start MATERIAL FOR THIS EXERCISE

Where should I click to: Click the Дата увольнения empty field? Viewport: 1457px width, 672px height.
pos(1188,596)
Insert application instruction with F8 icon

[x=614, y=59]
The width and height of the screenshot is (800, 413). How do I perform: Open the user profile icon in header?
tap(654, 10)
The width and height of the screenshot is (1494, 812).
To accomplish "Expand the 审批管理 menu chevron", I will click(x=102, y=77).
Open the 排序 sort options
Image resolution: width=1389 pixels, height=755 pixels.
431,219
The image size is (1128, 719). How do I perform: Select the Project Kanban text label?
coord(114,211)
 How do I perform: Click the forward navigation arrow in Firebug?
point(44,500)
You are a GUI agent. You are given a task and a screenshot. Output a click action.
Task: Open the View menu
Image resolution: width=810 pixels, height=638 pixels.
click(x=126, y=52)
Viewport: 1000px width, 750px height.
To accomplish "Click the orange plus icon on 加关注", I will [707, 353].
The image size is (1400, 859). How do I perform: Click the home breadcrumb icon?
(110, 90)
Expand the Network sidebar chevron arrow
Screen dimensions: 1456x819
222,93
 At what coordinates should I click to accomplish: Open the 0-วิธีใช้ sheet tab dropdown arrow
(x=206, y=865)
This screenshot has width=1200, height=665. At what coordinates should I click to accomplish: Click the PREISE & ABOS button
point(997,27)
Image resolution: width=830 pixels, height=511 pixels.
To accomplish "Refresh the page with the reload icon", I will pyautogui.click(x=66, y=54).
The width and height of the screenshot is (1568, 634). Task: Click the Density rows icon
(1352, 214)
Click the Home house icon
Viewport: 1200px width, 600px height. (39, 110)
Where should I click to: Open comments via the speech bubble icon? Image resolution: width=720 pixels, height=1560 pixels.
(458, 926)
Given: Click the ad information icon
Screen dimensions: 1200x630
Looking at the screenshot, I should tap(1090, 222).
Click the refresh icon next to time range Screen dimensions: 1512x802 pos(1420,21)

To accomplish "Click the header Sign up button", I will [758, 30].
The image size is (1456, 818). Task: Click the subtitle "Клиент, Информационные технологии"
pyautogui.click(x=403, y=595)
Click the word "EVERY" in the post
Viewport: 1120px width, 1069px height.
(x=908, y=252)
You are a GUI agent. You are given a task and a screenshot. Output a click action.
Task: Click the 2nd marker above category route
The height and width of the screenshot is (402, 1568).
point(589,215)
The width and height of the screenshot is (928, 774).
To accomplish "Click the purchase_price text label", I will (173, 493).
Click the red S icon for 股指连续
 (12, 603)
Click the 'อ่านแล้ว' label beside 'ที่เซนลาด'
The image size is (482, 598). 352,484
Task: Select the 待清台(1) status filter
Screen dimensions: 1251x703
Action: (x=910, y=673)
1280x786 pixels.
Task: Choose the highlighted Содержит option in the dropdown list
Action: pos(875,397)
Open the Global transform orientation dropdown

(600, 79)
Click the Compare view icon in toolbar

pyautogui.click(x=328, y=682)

end MATERIAL FOR THIS EXERCISE

* WRITTEN PROBLEM: Output the records from the start through the line containing "(1352, 214)" as a numbered list, leaving out any blank lines.

* CORRECT OUTPUT:
1. Where should I click to: Click the Дата увольнения empty field? Viewport: 1457px width, 672px height.
2. pos(1188,596)
3. Insert application instruction with F8 icon
4. [x=614, y=59]
5. The width and height of the screenshot is (800, 413). How do I perform: Open the user profile icon in header?
6. tap(654, 10)
7. The width and height of the screenshot is (1494, 812).
8. To accomplish "Expand the 审批管理 menu chevron", I will click(x=102, y=77).
9. Open the 排序 sort options
10. Image resolution: width=1389 pixels, height=755 pixels.
11. 431,219
12. The image size is (1128, 719). How do I perform: Select the Project Kanban text label?
13. coord(114,211)
14.  How do I perform: Click the forward navigation arrow in Firebug?
15. point(44,500)
16. You are a GUI agent. You are given a task and a screenshot. Output a click action.
17. Task: Open the View menu
18. Image resolution: width=810 pixels, height=638 pixels.
19. click(x=126, y=52)
20. Viewport: 1000px width, 750px height.
21. To accomplish "Click the orange plus icon on 加关注", I will [707, 353].
22. The image size is (1400, 859). How do I perform: Click the home breadcrumb icon?
23. (110, 90)
24. Expand the Network sidebar chevron arrow
25. Screen dimensions: 1456x819
26. 222,93
27.  At what coordinates should I click to accomplish: Open the 0-วิธีใช้ sheet tab dropdown arrow
28. (x=206, y=865)
29. This screenshot has width=1200, height=665. At what coordinates should I click to accomplish: Click the PREISE & ABOS button
30. point(997,27)
31. Image resolution: width=830 pixels, height=511 pixels.
32. To accomplish "Refresh the page with the reload icon", I will pyautogui.click(x=66, y=54).
33. The width and height of the screenshot is (1568, 634). Task: Click the Density rows icon
34. (1352, 214)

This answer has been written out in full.